The Justice Department also declined to comment on Microsoft's proposal, which, according to sources close to the case, was sent to both the federal government and the 19 states suing the software giant.
Antitrust experts believe any settlement is unlikely because the sides remain far apart on core issues after almost five months of acrimonious courtroom fighting. The trial is tentatively scheduled to resume April 12, but both sides consider themselves under orders from the judge to explore a settlement.
The government faces genuine risks as it sits across the table from the technology industry's most famous titan. Gates, who played chess on some of the earliest computers in middle-school, was thinking moves ahead of government lawyers in a previous court fight years ago.
Microsoft then proposed agreeing to never require customers of its popular Windows software to also buy any of its other products. But the company's lawyers also considered adding a provision that Microsoft would never be blocked from "developing integrated products which offer technological advantages."
Gates bristled after reviewing a draft the night before negotiations resumed. He ordered his lawyers to remove the last four words, a subtle change that would return to haunt the government.
Justice accepted the provision as part of a 1995 consent decree, and Microsoft later claimed the language allowed it to bundle its Internet software into its Windows operating system - a core complaint in the government's current antitrust case.
"He signed one consent decree with the government, he thought he had negotiated a loophole and all of a sudden the government is suing him over it," Marc Schildkraut, a former Federal Trade Commission official who negotiated with Microsoft in the early 1990s, said of Gates. "His experience with the government probably from his perspective isn't a good one."
Microsoft, whose software rus roughly 90 percent of the world's personal computers, has indicated that it would consider changing some of its most controversial agreements with the nation's computer makers and Internet providers.
But it won't accept restrictions on what new features it can add to its Windows software, echoing Gates' insistence during the 1994 negotiations.
The government alleges that Microsoft uses its market dominance to maintain its monopoly power and to extend its influence into emerging areas of technology. It established the popularity of its Internet browser after bundling it with Windows.
"There are a few key principles at stake," Gates said Wednesday. "Our ability to innovate our product, our ability to support the Internet in the right way and to have integrity in our Windows product."

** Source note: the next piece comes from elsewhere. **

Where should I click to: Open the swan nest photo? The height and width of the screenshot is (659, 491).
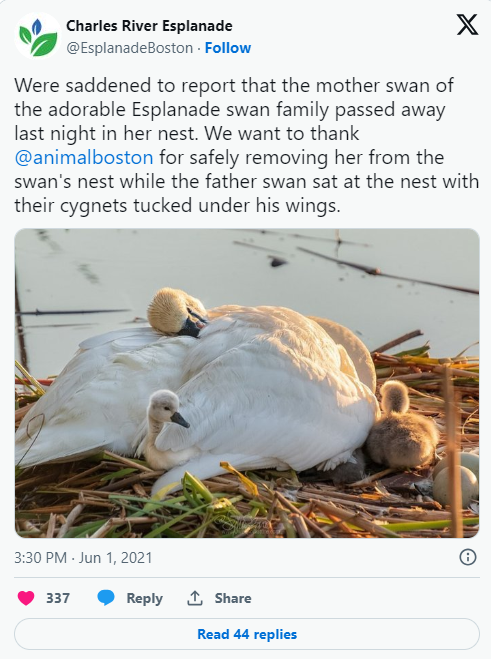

An effort to reach a compromise last May broke down, and Microsoft already has started to formulate plans to appeal a trial verdict.
"The problem is, once you've gone to war, it's hard to call a truce and walk away," said Robert Litan, a former senior Justice official who helped negotiate the 1995 consent decree.

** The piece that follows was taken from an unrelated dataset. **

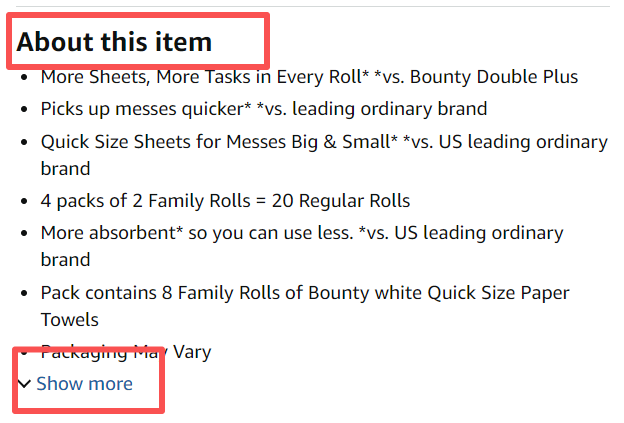Click the bullet dot before Quick Size Sheets

click(x=24, y=142)
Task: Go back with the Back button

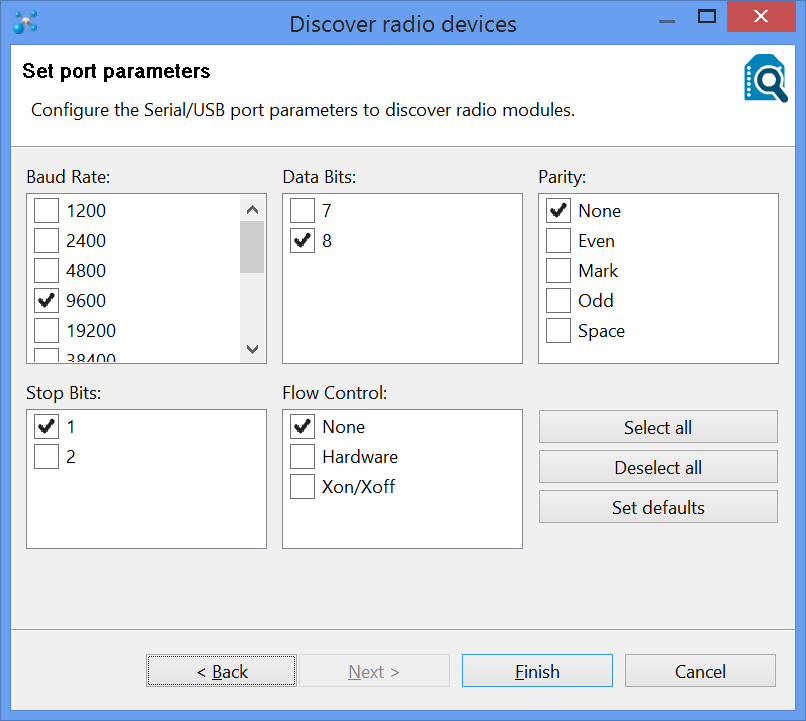Action: [221, 671]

Past talks offer some insight: The atmosphere is typically civil, although Gates' infamous temper has been known to flare.
In meetings years ago with the FTC, Gates told Commissioner Dennis Yao that his ideas were communistic. When he met with Mary Lou Steptoe, then head of the FTC's Bureau of Competition, he called her "stupid."
Microsoft's top lawyer, William Neukom, usually leads the negotiations. But Gates isn't far off.
"Gates will be very much plugged into the negotiations, either directly by phone or with Microsoft attorneys preparing to another room and conversing with Gates and coming back," Litan said.